Hometown Hero: Lemonade stand leads to tree company removing 100-year-old tree from Florence damaged home for free

Hometown Hero: Lemonade stand leads to tree company removing 100-year-old tree from Florence damaged

WILMINGTON, NC (WECT) - Our community here in Southeastern North Carolina has been forever changed since Hurricane Florence. In the days, weeks, and even months following the historic storm, we’ve covered stories of struggle, heartache, and defeat. But we’ve also covered stories of hope and optimism. So many in the community stepped in to help their neighbors in need, even if they were strangers. We want to recognize those who have gone above and beyond in a new weekly segment we are calling Hometown Heroes.

This Friday we spoke to Amy Riggs who lives in Wilmington. Amy and her husband and 10-year-old son were the only family in their neighborhood that evacuated before Hurricane Florence. They went to Asheville. Riggs said they have never evacuated for a hurricane but they just had a bad feeling about this one.

Riggs and her family live in a house that was owned by her grandmother. She said many memories have been made in the home over the years.

An oak tree, estimated to be about 100-years-old, stood next to the home until recently.

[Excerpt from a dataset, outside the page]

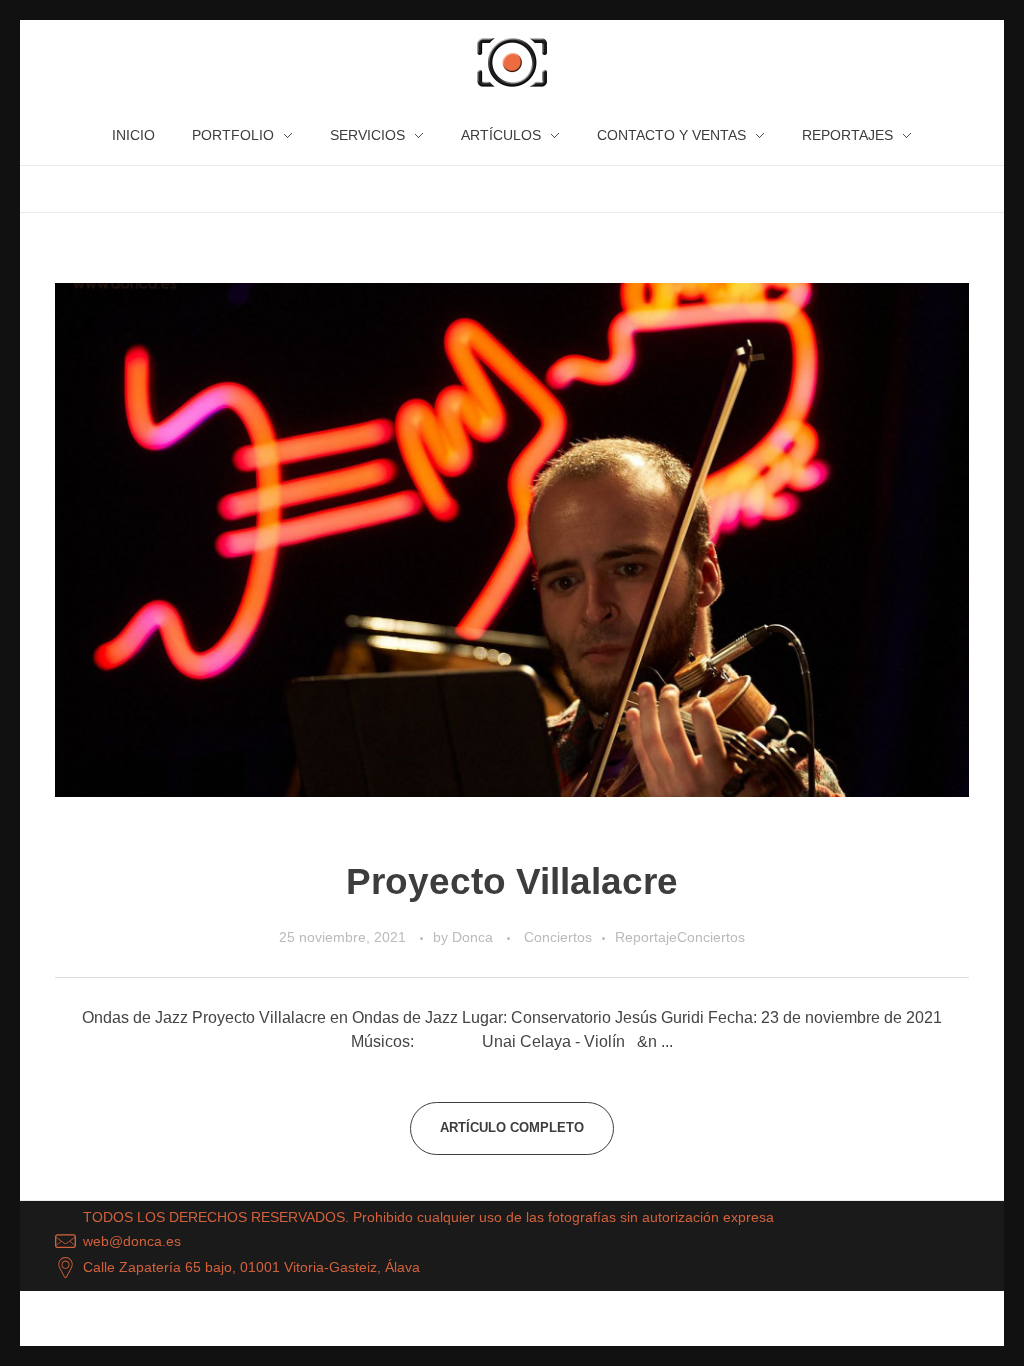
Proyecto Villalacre (512, 881)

While the family was in Asheville, escaping the hurricane, Amy received pictures of the damage Florence left to family’s home. The oak tree had fallen right through the side of the house spanning the length from the living room to the kitchen.

100-year-old oak tree that fell on Amy Riggs' house. (Source: Amy Riggs)
100-year-old oak tree that fell on Amy Riggs' house. (Source: Amy Riggs)

Riggs said seeing it for the first time when they were finally able to return home was shocking.

"When we did see it, it was…shocking," Riggs said. "When we walked in there was just water everywhere, tree everywhere, just mold, insulation. Nothing you’d ever think of to see big, huge branches right in the middle of the kitchen. Tree right in the middle of the kitchen and living room."

Oddly enough, being the only family in their neighborhood that evacuated, Riggs said their home was the only one with major damage.

They called multiple tree companies to get estimates of how much it would cost to get the monster of a tree out of their home.

All the estimates they were getting were anywhere from $10,000 to $15,000. An amount they really did not want to have to spend.

Their neighbors, and fellow classmates of Riggs' son, the Fox family, decided to hold a lemonade stand to try to raise money for them so they could pay to have the tree removed.

Coincidentally, Jacob, the owner of Tree Guardian, a tree company out of Louisiana that was in town helping with tree removal from the storm came by the lemonade stand.

Jacob with Tree Guardian after he found the lemonade stand. (Source: WECT)
Jacob with Tree Guardian after he found the lemonade stand. (Source: WECT)

He asked the kids what they were raising money for and when they told him he asked to look at the tree that had fallen through the Riggs' home.

“Jacob was like, ‘Well I think we might be able to help,’” Amy said. “And I was like, ‘Okay, so how much do you think it’s going to be?’ And then he was like, ‘We’re not going to charge you anything. We’re going to come get this tree out because it can’t be in here another day. You need to be able to save what you can.’”

Riggs said Jacob and his crew of about 12 came to the house around 6 p.m. that evening to get the tree out.

"They came back about 6:00 when they should have been going home and worked into the night about two hours and had it done, chopped up, and all out by the road," Riggs said. "And the only thing that was left was a stump and they came back four or five days later and got the stump and everything else and moved it out."

Riggs considers Jacob with Tree Guardian and the entire Fox family her heroes. She says they didn’t have to do what they did to help out her and her family but they did anyway.

"We were just strangers to them. They didn’t have to come. We were getting estimates of $10,000 to $15,000. It was a lot of money and a lot of work but they heard our story and they knew we had good hearts and you know, what goes around, comes around. When you do good, good comes back to you. And that’s what we live by and that’s what they live by and they just – they saw that and helped and just… They’re amazing."

If the Fox family hadn't done the lemonade stand to try to raise money for the Riggs, the tree may still be in the house to this day.

"Fox family, thank you so much," Riggs said. "I could never – I just can’t say it enough. Thank you. They’ve just been amazing."